Dir: David O. Russell (2015)
With Joy, David O. Russell gives us one of the strangest Oscar contenders of recent memory; The story of Joy Mangano who made her fortune by inventing a self wringing mop to sell on a late night shopping network is a bizarre, but undeniably sweet platform for the oddball director to stand. Once again he puts the sharp, funny and charismatic Jennifer Lawrence at the centre as Joy, surrounding her with a family straight out of a daytime soap opera; Much like the ones in the opening black and white credit sequence.

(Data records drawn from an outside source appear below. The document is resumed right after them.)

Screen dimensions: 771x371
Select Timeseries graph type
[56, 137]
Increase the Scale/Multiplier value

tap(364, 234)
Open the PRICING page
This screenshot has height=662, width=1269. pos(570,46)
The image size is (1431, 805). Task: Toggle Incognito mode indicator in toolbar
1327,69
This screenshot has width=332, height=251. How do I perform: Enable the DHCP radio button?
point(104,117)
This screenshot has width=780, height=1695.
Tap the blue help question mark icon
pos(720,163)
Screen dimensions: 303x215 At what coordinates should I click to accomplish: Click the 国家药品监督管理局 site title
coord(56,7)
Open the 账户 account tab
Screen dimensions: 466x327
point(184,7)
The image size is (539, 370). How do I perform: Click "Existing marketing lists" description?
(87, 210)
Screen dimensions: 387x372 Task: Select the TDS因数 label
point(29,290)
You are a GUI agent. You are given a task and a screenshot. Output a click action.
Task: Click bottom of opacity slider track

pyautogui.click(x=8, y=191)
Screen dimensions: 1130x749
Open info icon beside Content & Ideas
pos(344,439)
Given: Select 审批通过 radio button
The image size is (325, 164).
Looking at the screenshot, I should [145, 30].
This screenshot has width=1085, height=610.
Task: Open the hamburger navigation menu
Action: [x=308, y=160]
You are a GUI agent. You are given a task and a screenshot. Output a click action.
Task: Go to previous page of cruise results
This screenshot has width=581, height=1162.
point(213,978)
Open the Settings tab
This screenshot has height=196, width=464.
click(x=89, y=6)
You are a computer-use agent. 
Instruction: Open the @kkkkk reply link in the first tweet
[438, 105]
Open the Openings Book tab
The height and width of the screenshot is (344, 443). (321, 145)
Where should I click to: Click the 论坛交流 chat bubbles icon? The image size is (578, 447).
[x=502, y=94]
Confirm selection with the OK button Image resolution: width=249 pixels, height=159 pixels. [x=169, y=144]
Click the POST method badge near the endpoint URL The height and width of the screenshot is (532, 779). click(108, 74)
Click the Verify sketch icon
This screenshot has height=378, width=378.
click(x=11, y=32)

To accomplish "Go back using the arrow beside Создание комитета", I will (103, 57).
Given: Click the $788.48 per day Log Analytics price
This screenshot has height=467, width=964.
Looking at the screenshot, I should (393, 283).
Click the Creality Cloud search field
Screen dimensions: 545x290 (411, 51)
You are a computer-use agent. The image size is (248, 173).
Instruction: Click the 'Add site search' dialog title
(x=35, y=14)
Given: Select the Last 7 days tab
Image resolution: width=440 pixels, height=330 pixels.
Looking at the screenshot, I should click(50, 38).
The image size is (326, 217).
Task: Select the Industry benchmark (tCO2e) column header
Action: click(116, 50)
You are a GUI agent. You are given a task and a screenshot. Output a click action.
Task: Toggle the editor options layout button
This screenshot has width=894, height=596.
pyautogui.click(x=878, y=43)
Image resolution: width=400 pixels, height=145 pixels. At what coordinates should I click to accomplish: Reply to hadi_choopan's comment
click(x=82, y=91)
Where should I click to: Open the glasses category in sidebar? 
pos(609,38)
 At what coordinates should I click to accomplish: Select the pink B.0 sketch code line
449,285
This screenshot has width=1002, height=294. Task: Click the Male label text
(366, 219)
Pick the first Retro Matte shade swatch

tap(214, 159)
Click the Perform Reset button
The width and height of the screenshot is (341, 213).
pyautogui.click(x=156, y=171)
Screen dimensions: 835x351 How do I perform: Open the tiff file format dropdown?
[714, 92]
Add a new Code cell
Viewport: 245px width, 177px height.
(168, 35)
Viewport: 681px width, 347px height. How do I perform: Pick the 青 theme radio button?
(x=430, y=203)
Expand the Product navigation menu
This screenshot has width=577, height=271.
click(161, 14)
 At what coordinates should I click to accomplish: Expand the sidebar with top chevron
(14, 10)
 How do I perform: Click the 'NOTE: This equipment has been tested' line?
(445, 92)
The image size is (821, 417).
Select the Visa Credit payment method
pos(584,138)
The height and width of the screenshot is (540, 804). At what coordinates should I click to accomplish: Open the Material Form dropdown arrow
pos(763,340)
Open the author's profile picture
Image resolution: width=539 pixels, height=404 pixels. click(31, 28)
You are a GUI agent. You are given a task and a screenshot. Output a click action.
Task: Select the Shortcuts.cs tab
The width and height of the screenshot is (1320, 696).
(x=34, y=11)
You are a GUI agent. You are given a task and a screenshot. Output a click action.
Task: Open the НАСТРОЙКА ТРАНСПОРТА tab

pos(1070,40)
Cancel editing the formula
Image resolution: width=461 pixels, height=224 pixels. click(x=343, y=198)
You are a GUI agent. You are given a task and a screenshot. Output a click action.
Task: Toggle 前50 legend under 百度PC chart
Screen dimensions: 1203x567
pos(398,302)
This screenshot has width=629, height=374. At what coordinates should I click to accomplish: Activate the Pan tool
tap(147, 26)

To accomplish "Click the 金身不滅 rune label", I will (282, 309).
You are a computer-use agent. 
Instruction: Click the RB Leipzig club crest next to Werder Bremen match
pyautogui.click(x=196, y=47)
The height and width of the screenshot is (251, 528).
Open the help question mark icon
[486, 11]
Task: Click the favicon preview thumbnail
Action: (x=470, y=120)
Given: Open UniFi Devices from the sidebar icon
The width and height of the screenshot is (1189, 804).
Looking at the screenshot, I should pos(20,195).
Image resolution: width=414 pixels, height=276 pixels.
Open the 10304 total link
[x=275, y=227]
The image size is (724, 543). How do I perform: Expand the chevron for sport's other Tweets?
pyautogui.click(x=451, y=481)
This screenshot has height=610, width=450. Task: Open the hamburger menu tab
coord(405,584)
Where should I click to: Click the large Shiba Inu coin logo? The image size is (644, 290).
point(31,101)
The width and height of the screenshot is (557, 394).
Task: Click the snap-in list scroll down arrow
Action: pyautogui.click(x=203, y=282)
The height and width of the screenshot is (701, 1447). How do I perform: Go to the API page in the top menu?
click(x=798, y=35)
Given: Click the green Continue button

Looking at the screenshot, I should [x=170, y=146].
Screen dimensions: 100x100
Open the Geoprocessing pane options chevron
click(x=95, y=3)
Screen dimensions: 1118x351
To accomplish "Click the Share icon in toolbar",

Comical, disturbed and dramatically heightened.
Joy is a cleaner by nature; Constantly mopping up after her parents and kids, her promising creative life put on hold after a child and young marriage to Tony (Édgar Ramírez) a wannabe crooner who, years after their divorce, lives in the basement of Joy’s family home. Upstairs her mother (a great Virginia Madsen) watches endless fictional versions of American daytime soap operas. Joy hits it’s stride when Joy’s father (Robert DeNiro) ends up moving back in; The basement divided, Odd Couple style by Joy herself with a roll of toilet paper. Strained and desperate she musters up a plan to create a cleaning tool which may metaphorically help her clean up her own life.
It’s a twee stretch thematically but for all of the film’s silliness there is something kind of inspirational about the way the off kilter director finds and develops his story. Bradley Cooper (slightly flat here) and his shopping network mogul reluctantly are drawn by Joy’s heartfelt drive, putting her on the line and on the screen, bringing the norm to the big time. The struggle moves from the home to the office and the shop floor as the film grapples with an almost fairy tale view of American entrepreneurship.
In the end Russell can’t help but take it to a seedier place, a world where not even the patent on a plastic moulded self-wringing mop is safe. The heroine’s freak out moment is tainted with cliché as she chops her long golden locks off in a dingy bathroom and heads out to take on the world. This is a downright strange film filled with good moments, many average ones and a few cringe-worthy ones which can’t quite put the shine on how average people succeed through innovation. The questions of whether it’s the subject or the construction which is the problem lies at the bottom of some pretty murky mop water.